--- Actions to take ---
1. Translate this sentence from the least-squares passage into Spanish: "The normal equations can be derived using matrix calculus (demonstrated at the end of this section) but the solution of the normal equations also has a nice geometrical interpretation."
2. Extend the least-squares passage with a few sentences that follow on from its final sentence.

--- Text block ---
Now, since multicollinearity was not a problem, we can simply find the inverse of \(\X^T\X\) and multiply it on both sides of the equation:\[\pm 7 & 370\\370&26900 \mp^{-1}= \pm 0.5233 & -0.0072\\ -0.0072 & 0.0001 \mp\]and so \[\pm \beta_0 \\ \beta_1 \mp = \pm 0.5233 & -0.0072\\ -0.0072 & 0.0001 \mp \pm 485 \\ 30800\mp = \pm 32.1109 \\0.7033\mp\]

Thus, for each additional 10% of exercises completed, exam grades are expected to increase by about 7 points. The data along with the regression line \[grade=32.1109+0.7033percent\_exercises\] is shown below.

:::

## 10.2 Why the normal equations?

The normal equations can be derived using matrix calculus (demonstrated at the end of this section) but the solution of the normal equations also has a nice geometrical interpretation. It involves the idea of orthogonal projection, a concept which will be useful for understanding future topics.

### 10.2.1 Geometrical Interpretation

In order for a system of equations, \(\A\x=\b\) to have a solution, \(\b\) must be a linear combination of columns of \(\A\). That is simply the definition of matrix multiplication and equality. If \(\A\) is \(m\times n\) then\[\A\x=\b \Longrightarrow \b = x_1\A_1+x_2\A_2+\dots+x_n\A_n.\]As discussed in Chapter 7, another way to say this is that \(\b\) is in the \(span\) of the columns of \(\A\). The \(span\) of the columns of \(\A\) is called the **column space** of \(\A\). In Least-Squares applications, the problem is that \(\b\) is *not* in the column space of \(\A\). In essence, we want to find the vector \(\hat{\b}\) that is *closest* to \(\b\) but exists in the column space of \(\A\). Then we know that \(\A\hat{\x}=\hat{\b}\) *does* have a unique solution, and that the right hand side of the equation comes as close to the original data as possible. By multiplying both sides of the original equation by \(\A^T\) what we are really doing is *projecting* \(\b\) orthogonally onto the column space of \(\A\). We should think of the column space as a flat surface (perhaps a plane) in space, and \(\b\) as a point that exists off of that flat surface. There are many ways to draw a line from a point to plane, but the shortest distance would always be travelled perpendicular (orthogonal) to the plane. You may recall from undergraduate calculus or physics that a *normal* vector to a plane is a vector that is orthogonal to that plane. The normal equations, \(\A^T\A\x=\A^T\b\), help us find the closest point to \(\b\) that belongs to the column space of \(\A\) by means of an orthogonal projection. This geometrical vantage point is depicted in Figure 10.2.

--- Stored rows ---
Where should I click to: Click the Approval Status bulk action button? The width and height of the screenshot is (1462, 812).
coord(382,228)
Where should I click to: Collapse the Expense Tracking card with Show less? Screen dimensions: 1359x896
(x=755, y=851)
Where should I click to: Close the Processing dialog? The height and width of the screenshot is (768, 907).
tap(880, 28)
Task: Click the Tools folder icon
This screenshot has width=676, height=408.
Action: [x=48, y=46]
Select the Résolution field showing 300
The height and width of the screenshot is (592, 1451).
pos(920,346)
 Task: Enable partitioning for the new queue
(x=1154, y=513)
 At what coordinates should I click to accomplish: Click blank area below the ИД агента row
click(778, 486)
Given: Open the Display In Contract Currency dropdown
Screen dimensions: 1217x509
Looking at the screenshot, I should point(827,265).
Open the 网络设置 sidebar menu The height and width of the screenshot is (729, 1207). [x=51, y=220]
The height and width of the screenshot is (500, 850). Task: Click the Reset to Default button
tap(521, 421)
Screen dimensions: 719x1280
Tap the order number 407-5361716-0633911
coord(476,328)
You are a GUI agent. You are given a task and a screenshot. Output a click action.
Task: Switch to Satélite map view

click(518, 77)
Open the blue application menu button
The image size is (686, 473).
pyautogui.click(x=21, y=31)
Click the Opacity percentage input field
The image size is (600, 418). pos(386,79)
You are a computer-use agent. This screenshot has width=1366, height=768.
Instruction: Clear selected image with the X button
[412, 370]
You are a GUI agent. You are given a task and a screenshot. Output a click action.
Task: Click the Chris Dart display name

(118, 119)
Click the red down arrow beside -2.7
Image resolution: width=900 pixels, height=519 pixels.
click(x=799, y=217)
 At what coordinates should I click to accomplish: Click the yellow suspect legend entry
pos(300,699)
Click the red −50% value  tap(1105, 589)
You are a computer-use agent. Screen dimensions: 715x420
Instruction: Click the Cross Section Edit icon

--- Results for the exercise ---
1. Las ecuaciones normales pueden derivarse mediante cálculo matricial (como se demuestra al final de esta sección), pero la solución de las ecuaciones normales también tiene una interpretación geométrica interesante.

2.
Figure 10.2: The normal equations yield the vector \(\hat{\b}\) in the column space of \(\A\) which is closest to the original right hand side \(\b\) vector.

### 10.2.2 Calculus Derivation

If you’ve taken a course in undergraduate calculus, you recall that finding minima and maxima of functions typically involves taking their derivatives and setting them equal to zero. That approach to the derivation of the normal equations will be fruitful, but we first need to understand how to take derivatives of matrix equations. Without teaching vector calculus, we will simply provide the following required formulas for matrix derivatives. If you’ve taken some undergraduate calculus, perhaps you’ll see some parallels.

While \(\frac{\partial}{\partial \mathbf{x}}\) would commonly be the formula reported, we’ve swapped out the \(\mathbf{x}\) for \(\boldsymbol \beta\) in the table below in an effort to make our current problem more recognizable.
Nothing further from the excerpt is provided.